Centrex Metals
- Traded as: ASX: CXM
- Industry: Agriculture Mining
- Founded: 2001
- Headquarters: Adelaide, Australia
- Key people: Peter Hunt (Chairman) Robert Mencel (Managing Director)
- Website: www.centrexmetals.com.au

= Centrex Metals =

Australian mining company

Centrex Metals Limited is an Australian resources exploration and mining company.

==History==
Founded in 2001, Centrex Metals was listed on the Australian Securities Exchange in 2006 with the aim of developing several iron ore projects on the Eyre Peninsula, South Australia. It also had interests in Western Australia and Queensland.

Subsequently, the company sold off its South Australian assets, dissolved its joint ventures, and repositioned itself to be an organic fertiliser producer. The proposed site of Port Spencer, the company's original intended export point for Eyre Peninsula iron ore, was sold to prospective grain exporters, Free Eyre in 2019. The sale included the port's development plans and approvals which have since been amended and optimised for grain handling by Peninsula Ports.

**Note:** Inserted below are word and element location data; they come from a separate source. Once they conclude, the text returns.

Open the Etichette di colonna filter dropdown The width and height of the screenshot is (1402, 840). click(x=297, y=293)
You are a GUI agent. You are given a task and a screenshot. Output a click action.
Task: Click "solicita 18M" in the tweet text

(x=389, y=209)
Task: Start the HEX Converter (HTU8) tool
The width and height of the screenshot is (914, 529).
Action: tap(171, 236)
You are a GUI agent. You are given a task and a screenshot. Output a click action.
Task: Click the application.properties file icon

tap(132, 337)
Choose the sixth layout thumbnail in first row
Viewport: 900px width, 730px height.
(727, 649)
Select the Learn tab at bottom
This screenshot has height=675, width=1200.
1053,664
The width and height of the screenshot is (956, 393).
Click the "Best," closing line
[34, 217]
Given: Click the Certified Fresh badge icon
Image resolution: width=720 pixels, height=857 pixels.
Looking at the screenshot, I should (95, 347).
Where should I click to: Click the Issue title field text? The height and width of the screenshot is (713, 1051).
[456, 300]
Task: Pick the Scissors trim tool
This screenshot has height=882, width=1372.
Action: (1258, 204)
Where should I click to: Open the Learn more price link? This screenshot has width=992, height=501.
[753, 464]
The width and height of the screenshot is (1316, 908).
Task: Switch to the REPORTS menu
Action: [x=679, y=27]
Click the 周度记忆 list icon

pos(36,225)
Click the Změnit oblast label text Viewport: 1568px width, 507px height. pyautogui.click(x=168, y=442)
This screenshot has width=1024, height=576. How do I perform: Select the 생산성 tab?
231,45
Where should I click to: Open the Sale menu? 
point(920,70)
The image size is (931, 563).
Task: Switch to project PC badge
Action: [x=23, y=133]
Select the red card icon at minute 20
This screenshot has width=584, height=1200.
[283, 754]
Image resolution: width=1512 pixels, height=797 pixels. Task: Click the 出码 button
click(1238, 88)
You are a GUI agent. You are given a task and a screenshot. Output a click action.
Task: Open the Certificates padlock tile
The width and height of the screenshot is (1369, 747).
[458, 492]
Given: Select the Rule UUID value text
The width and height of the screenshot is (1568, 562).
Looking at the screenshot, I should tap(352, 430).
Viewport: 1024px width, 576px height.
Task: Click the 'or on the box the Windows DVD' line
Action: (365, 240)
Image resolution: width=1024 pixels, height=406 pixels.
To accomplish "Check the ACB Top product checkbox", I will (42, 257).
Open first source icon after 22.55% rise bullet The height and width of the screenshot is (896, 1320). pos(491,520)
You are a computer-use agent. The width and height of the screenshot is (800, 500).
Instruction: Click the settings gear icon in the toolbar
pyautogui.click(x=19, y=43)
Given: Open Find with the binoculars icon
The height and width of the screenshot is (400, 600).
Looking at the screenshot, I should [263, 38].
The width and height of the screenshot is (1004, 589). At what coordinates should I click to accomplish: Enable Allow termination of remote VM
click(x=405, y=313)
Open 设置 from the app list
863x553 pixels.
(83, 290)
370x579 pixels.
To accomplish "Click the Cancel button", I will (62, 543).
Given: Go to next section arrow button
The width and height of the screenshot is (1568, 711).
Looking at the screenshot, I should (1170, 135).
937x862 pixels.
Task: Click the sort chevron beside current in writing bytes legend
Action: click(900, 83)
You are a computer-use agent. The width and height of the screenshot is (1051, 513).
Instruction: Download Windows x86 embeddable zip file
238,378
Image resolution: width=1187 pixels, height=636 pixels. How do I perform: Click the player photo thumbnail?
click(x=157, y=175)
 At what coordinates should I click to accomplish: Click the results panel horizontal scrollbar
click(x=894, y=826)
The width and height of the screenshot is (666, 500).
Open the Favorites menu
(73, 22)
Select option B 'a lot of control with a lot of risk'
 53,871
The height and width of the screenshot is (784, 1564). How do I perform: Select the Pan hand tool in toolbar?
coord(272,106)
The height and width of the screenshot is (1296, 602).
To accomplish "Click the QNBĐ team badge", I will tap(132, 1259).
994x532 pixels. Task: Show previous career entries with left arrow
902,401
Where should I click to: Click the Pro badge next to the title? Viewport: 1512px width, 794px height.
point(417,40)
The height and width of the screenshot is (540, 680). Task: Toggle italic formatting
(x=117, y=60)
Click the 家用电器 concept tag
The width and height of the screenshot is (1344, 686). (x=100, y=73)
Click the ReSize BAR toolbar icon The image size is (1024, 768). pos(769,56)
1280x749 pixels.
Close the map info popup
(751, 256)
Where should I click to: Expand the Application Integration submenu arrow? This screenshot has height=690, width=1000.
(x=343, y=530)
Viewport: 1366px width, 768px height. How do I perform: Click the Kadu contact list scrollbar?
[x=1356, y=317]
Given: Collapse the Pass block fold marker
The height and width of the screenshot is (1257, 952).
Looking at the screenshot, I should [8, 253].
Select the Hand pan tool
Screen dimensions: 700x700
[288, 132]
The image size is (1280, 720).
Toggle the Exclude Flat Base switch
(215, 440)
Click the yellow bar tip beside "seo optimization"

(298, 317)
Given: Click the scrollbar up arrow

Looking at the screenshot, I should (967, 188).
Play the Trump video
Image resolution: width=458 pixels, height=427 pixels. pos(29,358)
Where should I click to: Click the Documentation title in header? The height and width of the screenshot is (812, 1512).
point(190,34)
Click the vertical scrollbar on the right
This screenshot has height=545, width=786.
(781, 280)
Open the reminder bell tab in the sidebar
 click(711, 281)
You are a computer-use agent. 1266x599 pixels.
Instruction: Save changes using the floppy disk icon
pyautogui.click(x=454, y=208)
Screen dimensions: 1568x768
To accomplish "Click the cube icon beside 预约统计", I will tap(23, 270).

Centrex Metals acquired the Oxley potassium project, 125 km south-east of the port of Geraldton, Western Australia in 2015, and the Ardmore phosphate rock project, 130 km south of Mount Isa, Queensland, in 2017.

The Ardmore project is the company's principal operation. It is based on a shallow, high-grade phosphate deposit. As of 2021, the company had begun small-scale production, planning to ramp up significantly by the end of 2024.

The project at Oxley is based on a 32 km globally rare ultrapotassic lava flow, dominantly composed of potassium feldspar. As of 2021, the company was seeking a partner to advance it to the next stage.

In 2016, the company also reported active exploration for zinc and copper near Goulburn in the Lachlan Fold Belt of New South Wales. In 2019 it described the project as "drill-ready".